Mereka yang terpilih, diberikan penghargaan berupa "Piala Citra", "Piala Vidia" (Widya) untuk sinema elektronik, "Piala S. Tutur" untuk poster film, dan "Piala Mitra" untuk kritik film.[2]
Mulai tahun 2014, FFI dilaksanakan oleh Badan Perfilman Indonesia (BPI). Dan sejak 2014 itu, sistem penjurian FFI diubah. Kemala Atmojo, yang membawahi bidang Festival Film Dalam negeri (Sekarang Ketua BPI), mengubah total sistem penjurian FFI. Sejak 1955, FFI selalu dinilai oleh panel Dewan Juri antara 7 sampai 9 orang. Namun, mulai 2014 diubah menjadi 100 orang. Sistem penjuriannya dilakukan dalam dua tahap dan melibatkan akuntan publik.[16][17]
Pada tahap awal (pertama), dibentuk kelompok dewan juri sesuai dengan keahlian masing-masing bidang. Dewan juri tahap I ini hanya menilai bidang tertentu saja, misalnya, editing atau musik. Hasil penilaian juri tahap awal ini dikirim langsung ke akuntan publik, yang kemudian melakukan rekapitulasi. Hasil rekapitulasi dari tiap-tiap kelompok dewan juri ini menghasilkan nominasi.[18]
Lalu, nominasi masing-masing kategori dikirim ke semua dewan juri lagi. Pada tahap ini seluruh dewan juri menilai semua kategori (namun yang sudah masuk dalam nominasi). Hasil penilaian tahap II ini juga dikirim langsung ke akuntan publik. Kemudian akuntan publik merekapitulasi kembali dan hasilnya diserahkan kepada pembaca pemenang pada saat Malam Puncak. Sistem penilaian model baru ini kemudian diteruskan dalam FFI 2015 yang juga dilaksanakan oleh BPI hingga seterusnya.[19]

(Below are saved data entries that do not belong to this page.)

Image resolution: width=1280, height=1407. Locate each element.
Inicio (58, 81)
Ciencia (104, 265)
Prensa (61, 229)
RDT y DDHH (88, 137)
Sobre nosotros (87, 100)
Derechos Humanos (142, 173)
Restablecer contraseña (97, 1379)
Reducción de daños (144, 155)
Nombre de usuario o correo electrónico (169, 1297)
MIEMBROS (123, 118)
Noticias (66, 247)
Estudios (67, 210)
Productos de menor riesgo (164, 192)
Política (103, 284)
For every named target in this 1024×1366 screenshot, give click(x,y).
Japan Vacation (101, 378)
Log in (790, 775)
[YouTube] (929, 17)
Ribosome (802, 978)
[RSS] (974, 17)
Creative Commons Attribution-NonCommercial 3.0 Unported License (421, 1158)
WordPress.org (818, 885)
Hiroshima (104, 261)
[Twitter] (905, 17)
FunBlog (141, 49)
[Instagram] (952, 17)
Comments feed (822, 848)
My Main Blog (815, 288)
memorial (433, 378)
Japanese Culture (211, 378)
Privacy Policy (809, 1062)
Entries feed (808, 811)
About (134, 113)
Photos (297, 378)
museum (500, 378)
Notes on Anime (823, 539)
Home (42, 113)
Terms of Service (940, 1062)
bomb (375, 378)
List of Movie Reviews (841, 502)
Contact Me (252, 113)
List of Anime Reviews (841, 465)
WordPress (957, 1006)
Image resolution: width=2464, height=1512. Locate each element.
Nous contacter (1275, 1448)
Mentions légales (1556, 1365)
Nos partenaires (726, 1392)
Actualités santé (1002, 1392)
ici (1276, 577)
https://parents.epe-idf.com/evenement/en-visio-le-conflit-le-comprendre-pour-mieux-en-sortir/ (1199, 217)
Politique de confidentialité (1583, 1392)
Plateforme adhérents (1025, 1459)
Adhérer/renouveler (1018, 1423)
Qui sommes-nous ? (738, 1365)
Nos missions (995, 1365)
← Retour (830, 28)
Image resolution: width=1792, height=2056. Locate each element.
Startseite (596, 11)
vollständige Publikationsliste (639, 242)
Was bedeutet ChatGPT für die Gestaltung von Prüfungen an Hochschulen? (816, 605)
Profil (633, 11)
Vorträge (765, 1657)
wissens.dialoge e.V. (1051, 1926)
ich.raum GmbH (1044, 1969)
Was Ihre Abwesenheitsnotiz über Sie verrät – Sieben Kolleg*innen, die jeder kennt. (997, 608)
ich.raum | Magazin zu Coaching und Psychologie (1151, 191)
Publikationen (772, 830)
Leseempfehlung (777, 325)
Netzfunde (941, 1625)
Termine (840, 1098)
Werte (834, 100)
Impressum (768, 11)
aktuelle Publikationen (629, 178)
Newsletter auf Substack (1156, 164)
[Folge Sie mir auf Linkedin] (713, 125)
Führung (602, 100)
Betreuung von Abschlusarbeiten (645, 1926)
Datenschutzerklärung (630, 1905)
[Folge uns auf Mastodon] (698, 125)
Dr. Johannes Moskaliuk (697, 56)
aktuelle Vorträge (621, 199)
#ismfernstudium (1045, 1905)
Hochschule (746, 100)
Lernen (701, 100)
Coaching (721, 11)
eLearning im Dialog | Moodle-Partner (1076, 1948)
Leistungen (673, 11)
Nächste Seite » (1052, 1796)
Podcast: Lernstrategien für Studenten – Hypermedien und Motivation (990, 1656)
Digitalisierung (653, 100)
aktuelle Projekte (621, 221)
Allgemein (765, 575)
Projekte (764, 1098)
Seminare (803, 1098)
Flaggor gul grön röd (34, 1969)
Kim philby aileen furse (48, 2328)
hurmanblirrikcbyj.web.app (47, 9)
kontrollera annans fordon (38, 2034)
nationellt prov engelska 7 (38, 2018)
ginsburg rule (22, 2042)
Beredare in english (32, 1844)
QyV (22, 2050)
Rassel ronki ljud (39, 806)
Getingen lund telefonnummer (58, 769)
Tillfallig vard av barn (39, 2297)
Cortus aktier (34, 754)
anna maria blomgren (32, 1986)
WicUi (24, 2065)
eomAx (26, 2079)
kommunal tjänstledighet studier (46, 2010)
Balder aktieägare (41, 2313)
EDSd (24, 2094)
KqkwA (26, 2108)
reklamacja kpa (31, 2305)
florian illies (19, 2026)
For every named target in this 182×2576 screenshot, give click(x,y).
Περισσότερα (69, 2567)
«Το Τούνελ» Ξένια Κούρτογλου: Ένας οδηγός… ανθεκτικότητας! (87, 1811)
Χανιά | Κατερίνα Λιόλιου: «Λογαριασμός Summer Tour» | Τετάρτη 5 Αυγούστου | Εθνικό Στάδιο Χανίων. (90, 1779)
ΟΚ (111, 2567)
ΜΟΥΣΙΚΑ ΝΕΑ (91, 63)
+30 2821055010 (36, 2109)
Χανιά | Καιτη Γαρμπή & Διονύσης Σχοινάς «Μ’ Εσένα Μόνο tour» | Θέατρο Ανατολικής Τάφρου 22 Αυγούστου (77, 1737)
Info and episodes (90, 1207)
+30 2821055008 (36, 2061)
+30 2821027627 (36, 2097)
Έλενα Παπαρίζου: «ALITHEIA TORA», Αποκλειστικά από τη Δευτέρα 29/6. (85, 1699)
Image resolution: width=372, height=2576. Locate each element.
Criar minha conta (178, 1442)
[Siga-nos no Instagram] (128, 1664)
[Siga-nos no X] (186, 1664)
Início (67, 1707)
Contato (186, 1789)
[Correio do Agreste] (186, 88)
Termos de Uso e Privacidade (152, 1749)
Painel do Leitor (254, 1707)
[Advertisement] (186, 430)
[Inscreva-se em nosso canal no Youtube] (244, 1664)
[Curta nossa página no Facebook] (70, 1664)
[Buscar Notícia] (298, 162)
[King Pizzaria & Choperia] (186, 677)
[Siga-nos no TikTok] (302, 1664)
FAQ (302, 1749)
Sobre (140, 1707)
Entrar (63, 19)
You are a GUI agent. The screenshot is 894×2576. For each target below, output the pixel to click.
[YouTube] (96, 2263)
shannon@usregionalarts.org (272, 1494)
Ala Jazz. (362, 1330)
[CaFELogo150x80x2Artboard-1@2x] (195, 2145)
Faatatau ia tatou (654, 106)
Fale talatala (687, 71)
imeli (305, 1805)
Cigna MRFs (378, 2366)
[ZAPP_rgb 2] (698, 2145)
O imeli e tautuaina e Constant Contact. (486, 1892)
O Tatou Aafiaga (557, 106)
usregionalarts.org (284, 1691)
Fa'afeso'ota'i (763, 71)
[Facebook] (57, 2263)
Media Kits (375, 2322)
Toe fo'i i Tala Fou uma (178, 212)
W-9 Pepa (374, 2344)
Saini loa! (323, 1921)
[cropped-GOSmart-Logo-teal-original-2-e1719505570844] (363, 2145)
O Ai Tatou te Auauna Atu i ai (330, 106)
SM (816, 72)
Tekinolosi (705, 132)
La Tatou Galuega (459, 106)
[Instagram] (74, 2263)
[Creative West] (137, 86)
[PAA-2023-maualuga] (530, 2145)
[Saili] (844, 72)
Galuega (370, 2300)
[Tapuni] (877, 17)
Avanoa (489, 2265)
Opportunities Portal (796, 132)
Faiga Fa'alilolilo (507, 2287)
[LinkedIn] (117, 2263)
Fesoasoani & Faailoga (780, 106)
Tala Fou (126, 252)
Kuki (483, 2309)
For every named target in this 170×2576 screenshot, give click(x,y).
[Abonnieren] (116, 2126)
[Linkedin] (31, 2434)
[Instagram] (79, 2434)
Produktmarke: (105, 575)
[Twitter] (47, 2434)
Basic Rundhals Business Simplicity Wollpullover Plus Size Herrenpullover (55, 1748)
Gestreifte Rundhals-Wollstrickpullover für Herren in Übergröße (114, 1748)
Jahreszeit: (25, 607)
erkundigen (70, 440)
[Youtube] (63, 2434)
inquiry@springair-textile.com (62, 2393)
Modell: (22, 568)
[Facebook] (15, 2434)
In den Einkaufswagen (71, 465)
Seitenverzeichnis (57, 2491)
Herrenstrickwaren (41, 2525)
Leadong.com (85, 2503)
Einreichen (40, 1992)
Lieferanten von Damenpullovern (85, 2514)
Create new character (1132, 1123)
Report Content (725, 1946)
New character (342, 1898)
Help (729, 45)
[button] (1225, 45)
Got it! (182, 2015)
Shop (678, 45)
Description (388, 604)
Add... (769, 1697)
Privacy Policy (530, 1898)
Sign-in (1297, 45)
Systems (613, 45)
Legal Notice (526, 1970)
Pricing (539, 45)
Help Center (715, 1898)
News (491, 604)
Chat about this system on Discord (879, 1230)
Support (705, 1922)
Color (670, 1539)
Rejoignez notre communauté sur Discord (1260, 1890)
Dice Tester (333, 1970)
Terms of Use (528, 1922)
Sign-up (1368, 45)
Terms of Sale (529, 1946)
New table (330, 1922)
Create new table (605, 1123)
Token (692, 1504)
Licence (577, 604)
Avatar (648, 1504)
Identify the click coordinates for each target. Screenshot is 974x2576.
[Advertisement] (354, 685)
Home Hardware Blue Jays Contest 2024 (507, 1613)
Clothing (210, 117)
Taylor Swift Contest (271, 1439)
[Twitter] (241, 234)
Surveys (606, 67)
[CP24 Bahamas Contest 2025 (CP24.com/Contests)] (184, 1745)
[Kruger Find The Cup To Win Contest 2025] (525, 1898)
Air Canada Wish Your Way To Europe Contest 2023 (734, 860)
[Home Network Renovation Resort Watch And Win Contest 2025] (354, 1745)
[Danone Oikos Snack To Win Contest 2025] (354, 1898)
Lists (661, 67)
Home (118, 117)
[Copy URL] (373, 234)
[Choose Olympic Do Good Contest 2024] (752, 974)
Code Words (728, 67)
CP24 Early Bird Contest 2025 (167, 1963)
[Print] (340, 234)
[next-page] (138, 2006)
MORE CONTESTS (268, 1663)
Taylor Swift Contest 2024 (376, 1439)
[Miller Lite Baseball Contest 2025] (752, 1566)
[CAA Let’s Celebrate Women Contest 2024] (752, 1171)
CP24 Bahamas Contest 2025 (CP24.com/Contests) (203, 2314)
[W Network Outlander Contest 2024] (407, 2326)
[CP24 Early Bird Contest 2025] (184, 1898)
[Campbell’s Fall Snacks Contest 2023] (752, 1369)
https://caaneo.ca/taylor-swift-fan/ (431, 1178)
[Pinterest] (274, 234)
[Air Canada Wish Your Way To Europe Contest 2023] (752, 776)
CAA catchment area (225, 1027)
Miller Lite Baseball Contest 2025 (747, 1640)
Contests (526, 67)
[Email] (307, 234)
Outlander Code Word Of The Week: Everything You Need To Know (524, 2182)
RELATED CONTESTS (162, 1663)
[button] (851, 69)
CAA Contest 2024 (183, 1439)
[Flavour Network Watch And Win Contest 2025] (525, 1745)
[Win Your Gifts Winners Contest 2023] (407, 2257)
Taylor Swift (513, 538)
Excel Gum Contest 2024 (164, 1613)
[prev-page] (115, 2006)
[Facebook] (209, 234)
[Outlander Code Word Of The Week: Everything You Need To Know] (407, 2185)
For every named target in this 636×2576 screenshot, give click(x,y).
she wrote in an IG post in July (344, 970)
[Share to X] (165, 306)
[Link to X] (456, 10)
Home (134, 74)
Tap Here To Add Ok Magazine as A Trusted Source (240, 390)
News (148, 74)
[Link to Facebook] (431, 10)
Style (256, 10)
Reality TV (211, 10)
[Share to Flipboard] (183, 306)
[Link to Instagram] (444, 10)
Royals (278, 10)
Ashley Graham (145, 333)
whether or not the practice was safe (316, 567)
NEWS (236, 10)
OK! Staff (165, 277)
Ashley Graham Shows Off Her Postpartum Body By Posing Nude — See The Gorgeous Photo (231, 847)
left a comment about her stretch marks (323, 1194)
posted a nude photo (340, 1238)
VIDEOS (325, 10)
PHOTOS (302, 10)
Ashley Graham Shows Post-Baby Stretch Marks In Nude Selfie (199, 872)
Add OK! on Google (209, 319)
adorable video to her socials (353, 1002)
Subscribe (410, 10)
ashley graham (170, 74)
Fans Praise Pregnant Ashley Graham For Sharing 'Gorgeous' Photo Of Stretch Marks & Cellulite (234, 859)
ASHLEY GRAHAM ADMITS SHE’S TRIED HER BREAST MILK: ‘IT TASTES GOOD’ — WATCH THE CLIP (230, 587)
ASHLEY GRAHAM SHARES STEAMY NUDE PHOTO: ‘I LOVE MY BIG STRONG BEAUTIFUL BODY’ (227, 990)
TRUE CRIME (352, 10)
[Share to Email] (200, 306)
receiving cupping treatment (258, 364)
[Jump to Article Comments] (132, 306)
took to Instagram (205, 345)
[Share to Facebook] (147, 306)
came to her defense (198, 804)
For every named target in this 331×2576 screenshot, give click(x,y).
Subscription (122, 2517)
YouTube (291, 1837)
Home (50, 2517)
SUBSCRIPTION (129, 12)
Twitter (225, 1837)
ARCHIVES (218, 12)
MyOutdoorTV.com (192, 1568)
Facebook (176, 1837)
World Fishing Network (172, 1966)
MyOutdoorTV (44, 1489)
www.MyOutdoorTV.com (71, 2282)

Pada tahun 2022, komite Festival Film Indonesia membentuk Akademi Citra, yang beranggotakan para peraih "Piala Citra" minimal 1 (satu) kali, masih terlibat aktif dalam produksi dan kegiatan perfilman hingga saat ini, serta diutamakan yang sudah terdaftar pada salah satu asosiasi profesi perfilman. Anggota Akademi Citra FFI berperan dalam menentukan nominasi sesuai kategori yang pernah diraih.[20] Akademi Citra menarik karena mengadopsi sistem di mana tiap profesi akan menentukan atau menilai sesuai dengan divisinya masing-masing seperti aktor menilai khusus bidang akting, editor menilai khusus bidang penyuntingan, dan seterusnya. Akademi Citra adalah respons terhadap masukan dari banyak pihak agar FFI melibatkan peran asosiasi-asosiasi profesi yang terlibat dalam produksi film mengingat film adalah kerja kolektif.[21]
Piala
"Piala Citra" diberikan kepada pemenang penghargaan. Piala Citra yang dipergunakan hingga FFI 2007 ini merupakan hasil rancangan dari seniman patung Gregorius Sidharta. Ketika FFI yang semula diselenggarakan Yayasan Film Indonesia (YFI) diambil alih oleh pemerintah tahun 1979, Piala Citra pun disahkan oleh Menteri Penerangan Republik Indonesia, Ali Murtopo. Citra sendiri yang berarti bayangan atau image awalnya adalah sebuah sajak karya Usmar Ismail. Sajak ini kemudian dijadikan sebagai karya lagu oleh Cornel Simanjuntak. Berikutnya Usmar Ismail menjadikannya sebagai sebuah film.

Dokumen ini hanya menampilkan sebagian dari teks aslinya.